■ REQUIRED ACTION ■
Nothing outside the range below should be printed. Output exactly the lines from the line with "AGBs (50, 1294)" to the line with "Widerrufsbelehrung", both included.

■ STUDY MATERIAL ■
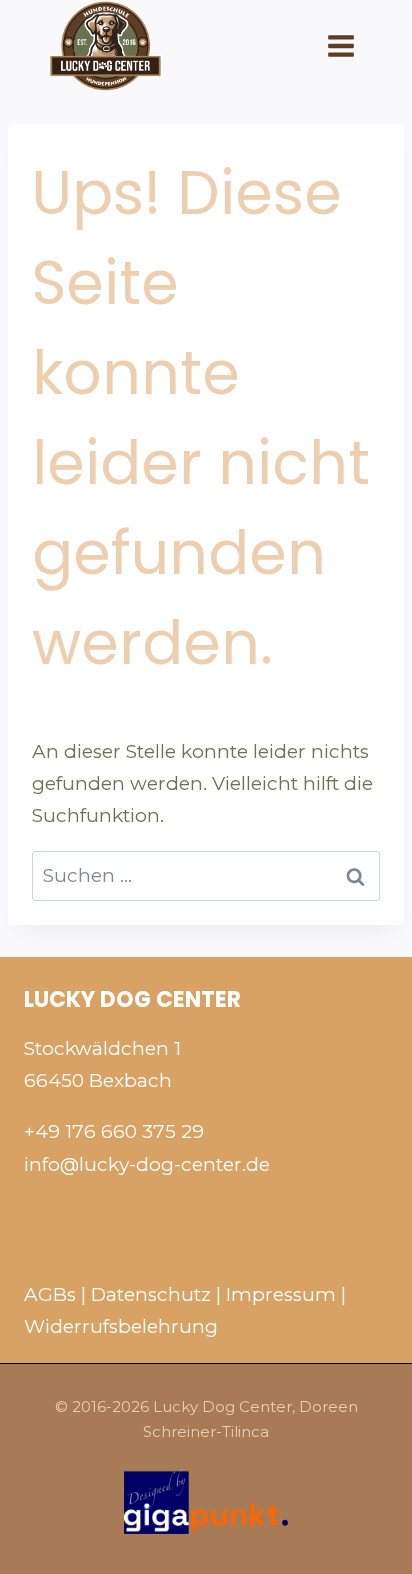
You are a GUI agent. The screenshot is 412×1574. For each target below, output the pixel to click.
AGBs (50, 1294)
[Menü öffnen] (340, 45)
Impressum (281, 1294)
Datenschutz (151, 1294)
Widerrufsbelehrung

---

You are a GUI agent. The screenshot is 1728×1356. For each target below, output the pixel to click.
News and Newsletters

■ TASK RESPONSE ■
AGBs (50, 1294)
[Menü öffnen] (340, 45)
Impressum (281, 1294)
Datenschutz (151, 1294)
Widerrufsbelehrung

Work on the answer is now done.